-- EXTRACT start --

Reducing latency of MongoDB querying for large datasets - mongodb

I have the following code for querying ideas in my web app. I'm trying to figure out how I can optimize this code to run faster. Currently, for 100 entries it takes around 350ms, for 1000 entries it takes around 1000ms, and for 10,000 entries it takes around 6000ms for it to send a response. I've looked into indexing, but it doesn't seem to make it any faster. I used MongoLabs to create the index on tool, username, and rating_level for now. I was thinking about using Redis, but not sure how to implement it.
app.get('/api/ideas', function(req, res, next) {
var query;
if (req.query.tool) {
query = Idea.find({ tool : req.query.tool });
}
else if (req.query.username) {
query = Idea.find({ username : req.query.username });
}
else {
query = Idea.find();
}
if(req.query.sortRank) {
query = query.sort({rating_level: req.query.sortRank});
}
else if(req.query.sortDate) {
query = query.sort({datetime: req.query.sortDate});
}
else {
query = query.sort({rating_level: -1});
}
query.exec(function(err, ideas) {
if (err) return next(err);
res.send(ideas);
});

You are generating several different query patterns and sort combinations in your code:
tool, rating_level
tool, datetime
username, rating_level
username, datetime
(none), rating_level
(none), datetime
Performant queries will match the keys and sort order (asc/desc) defined for a compound index, or a proper subset of the keys from left to right.
If you only have a single index on "tool, username, rating_level", this will not efficiently support any of your queries as listed above.
The index you've suggested would be useful for queries on:
tool
tool, username
tool, username, rating_level
To return results without having to perform an in-memory sort, the sort order in the compound index should match the sort order in the queries.
For example:
db.collection.find({tool:1}).sort({rating_level: -1})
...would ideally want an index of
{tool:1, rating_level:-1}
Given it looks like your sort order could include both ascending & descending variations, there are potentially a lot of indexes required to cover all your query variations efficiently.

-- EXTRACT end --
-- COLLECTED DATA start --

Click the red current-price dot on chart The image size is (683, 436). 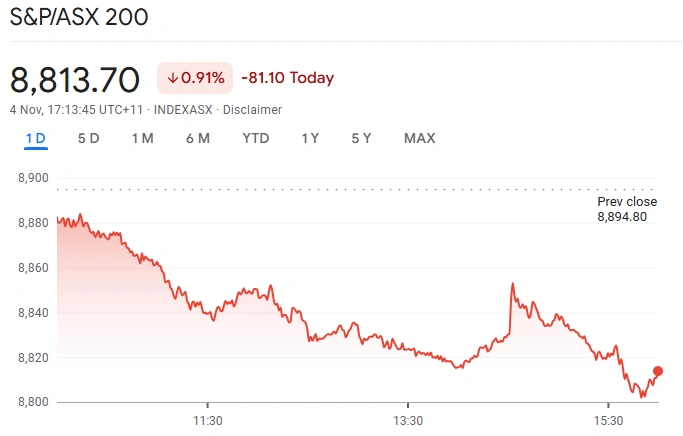point(657,371)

-- COLLECTED DATA end --

> **PROBLEMS AND TASKS**
a - Answer these from the MongoDB latency thread:
(i) How long does a response take for 10,000 entries?
(ii) Which fields did the asker index?
(iii) What index would ideally suit db.collection.find({tool:1}).sort({rating_level: -1})?
b - Take the MongoDB latency thread further, picking up after its final sentence.
The data here was drawn from a separate source.

> **EXPECTED RESPONSES**
a -
(i) Around 6000ms.
(ii) tool, username, and rating_level.
(iii) {tool:1, rating_level:-1}

b -
You'll have to consider the tradeoffs for query performance vs index maintenance and storage overhead.
Some approaches to consider include:
Add all the required indexes. With only 10,000 documents it's probably reasonable to do so.
Optimise index covered for your most common queries. Use the explain() command to get a better understanding of how queries are using indexes.
Adjust your data model to simplify indexes. For example, you could consider using a multikey array so that tool and username are key/value pairs that can be included in the same index.
Adjust your application user interface to simplify the number of query and sort permutations.
Some helpful references:
Use Indexes to Sort Query Results
Optimizing MongoDB Compound Indexes
Indexing Schemaless Documents in Mongo

Related

Which MongoDB indexes should be created for different sorting and filtering conditions to improve performance?

I have MongoDB collection with ~100,000,000 records.
On the website, users search for these records with "Refinement search" functionality, where they can filter by multiple criteria:
by country, state, region;
by price range;
by industry;
Also, they can review search results sorted:
by title (asc/desc),
by price (asc/desc),
by bestMatch field.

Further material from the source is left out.